§ Entries contained in a dataset:
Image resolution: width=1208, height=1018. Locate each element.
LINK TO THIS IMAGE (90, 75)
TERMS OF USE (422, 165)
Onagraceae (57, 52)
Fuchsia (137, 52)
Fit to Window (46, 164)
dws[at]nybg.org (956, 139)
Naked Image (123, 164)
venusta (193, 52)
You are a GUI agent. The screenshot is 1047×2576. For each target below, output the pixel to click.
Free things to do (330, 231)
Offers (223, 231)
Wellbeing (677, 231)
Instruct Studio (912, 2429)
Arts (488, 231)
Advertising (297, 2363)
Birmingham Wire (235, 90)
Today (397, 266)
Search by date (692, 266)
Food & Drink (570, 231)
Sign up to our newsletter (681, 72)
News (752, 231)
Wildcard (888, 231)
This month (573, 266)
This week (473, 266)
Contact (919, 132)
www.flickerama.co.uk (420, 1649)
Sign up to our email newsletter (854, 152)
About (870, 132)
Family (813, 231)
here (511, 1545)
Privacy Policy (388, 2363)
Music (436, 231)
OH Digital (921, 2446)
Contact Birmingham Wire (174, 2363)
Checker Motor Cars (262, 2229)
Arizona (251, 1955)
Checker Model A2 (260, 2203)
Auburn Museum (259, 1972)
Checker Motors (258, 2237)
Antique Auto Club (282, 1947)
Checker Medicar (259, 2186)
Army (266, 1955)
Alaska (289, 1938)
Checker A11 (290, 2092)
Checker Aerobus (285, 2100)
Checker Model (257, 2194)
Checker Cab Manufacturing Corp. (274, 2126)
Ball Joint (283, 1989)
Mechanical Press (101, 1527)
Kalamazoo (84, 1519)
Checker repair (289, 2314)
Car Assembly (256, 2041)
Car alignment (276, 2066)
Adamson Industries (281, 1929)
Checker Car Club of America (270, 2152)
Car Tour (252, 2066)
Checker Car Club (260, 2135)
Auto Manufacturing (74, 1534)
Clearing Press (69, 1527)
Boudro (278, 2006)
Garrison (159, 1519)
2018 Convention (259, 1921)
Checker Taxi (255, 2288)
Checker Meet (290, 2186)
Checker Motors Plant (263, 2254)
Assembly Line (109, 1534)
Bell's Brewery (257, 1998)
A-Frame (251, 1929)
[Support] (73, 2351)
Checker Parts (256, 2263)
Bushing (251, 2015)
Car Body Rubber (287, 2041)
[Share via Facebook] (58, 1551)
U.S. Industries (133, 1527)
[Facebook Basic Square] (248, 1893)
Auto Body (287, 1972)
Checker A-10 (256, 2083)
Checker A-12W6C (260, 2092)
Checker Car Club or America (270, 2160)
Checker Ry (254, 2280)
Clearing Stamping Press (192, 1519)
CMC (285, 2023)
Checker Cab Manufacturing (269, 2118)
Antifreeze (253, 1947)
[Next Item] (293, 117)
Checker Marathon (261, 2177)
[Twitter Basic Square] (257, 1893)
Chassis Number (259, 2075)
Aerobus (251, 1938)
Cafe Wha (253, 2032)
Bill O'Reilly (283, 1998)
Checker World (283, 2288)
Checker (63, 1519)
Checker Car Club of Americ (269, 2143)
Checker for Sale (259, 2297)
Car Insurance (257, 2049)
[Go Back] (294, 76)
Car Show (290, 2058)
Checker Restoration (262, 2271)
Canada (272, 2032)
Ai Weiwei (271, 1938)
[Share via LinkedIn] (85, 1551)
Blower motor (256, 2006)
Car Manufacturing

§ Task to complete:
Reproduce all of the entries above word for word, keeping every line in its original order.

§ Correct output:
Image resolution: width=1208, height=1018. Locate each element.
LINK TO THIS IMAGE (90, 75)
TERMS OF USE (422, 165)
Onagraceae (57, 52)
Fuchsia (137, 52)
Fit to Window (46, 164)
dws[at]nybg.org (956, 139)
Naked Image (123, 164)
venusta (193, 52)
You are a GUI agent. The screenshot is 1047×2576. For each target below, output the pixel to click.
Free things to do (330, 231)
Offers (223, 231)
Wellbeing (677, 231)
Instruct Studio (912, 2429)
Arts (488, 231)
Advertising (297, 2363)
Birmingham Wire (235, 90)
Today (397, 266)
Search by date (692, 266)
Food & Drink (570, 231)
Sign up to our newsletter (681, 72)
News (752, 231)
Wildcard (888, 231)
This month (573, 266)
This week (473, 266)
Contact (919, 132)
www.flickerama.co.uk (420, 1649)
Sign up to our email newsletter (854, 152)
About (870, 132)
Family (813, 231)
here (511, 1545)
Privacy Policy (388, 2363)
Music (436, 231)
OH Digital (921, 2446)
Contact Birmingham Wire (174, 2363)
Checker Motor Cars (262, 2229)
Arizona (251, 1955)
Checker Model A2 (260, 2203)
Auburn Museum (259, 1972)
Checker Motors (258, 2237)
Antique Auto Club (282, 1947)
Checker Medicar (259, 2186)
Army (266, 1955)
Alaska (289, 1938)
Checker A11 (290, 2092)
Checker Aerobus (285, 2100)
Checker Model (257, 2194)
Checker Cab Manufacturing Corp. (274, 2126)
Ball Joint (283, 1989)
Mechanical Press (101, 1527)
Kalamazoo (84, 1519)
Checker repair (289, 2314)
Car Assembly (256, 2041)
Car alignment (276, 2066)
Adamson Industries (281, 1929)
Checker Car Club of America (270, 2152)
Car Tour (252, 2066)
Checker Car Club (260, 2135)
Auto Manufacturing (74, 1534)
Clearing Press (69, 1527)
Boudro (278, 2006)
Garrison (159, 1519)
2018 Convention (259, 1921)
Checker Taxi (255, 2288)
Checker Meet (290, 2186)
Checker Motors Plant (263, 2254)
Assembly Line (109, 1534)
Bell's Brewery (257, 1998)
A-Frame (251, 1929)
[Support] (73, 2351)
Checker Parts (256, 2263)
Bushing (251, 2015)
Car Body Rubber (287, 2041)
[Share via Facebook] (58, 1551)
U.S. Industries (133, 1527)
[Facebook Basic Square] (248, 1893)
Auto Body (287, 1972)
Checker A-10 (256, 2083)
Checker A-12W6C (260, 2092)
Checker Car Club or America (270, 2160)
Checker Ry (254, 2280)
Clearing Stamping Press (192, 1519)
CMC (285, 2023)
Checker Cab Manufacturing (269, 2118)
Antifreeze (253, 1947)
[Next Item] (293, 117)
Checker Marathon (261, 2177)
[Twitter Basic Square] (257, 1893)
Chassis Number (259, 2075)
Aerobus (251, 1938)
Cafe Wha (253, 2032)
Bill O'Reilly (283, 1998)
Checker World (283, 2288)
Checker (63, 1519)
Checker Car Club of Americ (269, 2143)
Checker for Sale (259, 2297)
Car Insurance (257, 2049)
[Go Back] (294, 76)
Car Show (290, 2058)
Checker Restoration (262, 2271)
Canada (272, 2032)
Ai Weiwei (271, 1938)
[Share via LinkedIn] (85, 1551)
Blower motor (256, 2006)
Car Manufacturing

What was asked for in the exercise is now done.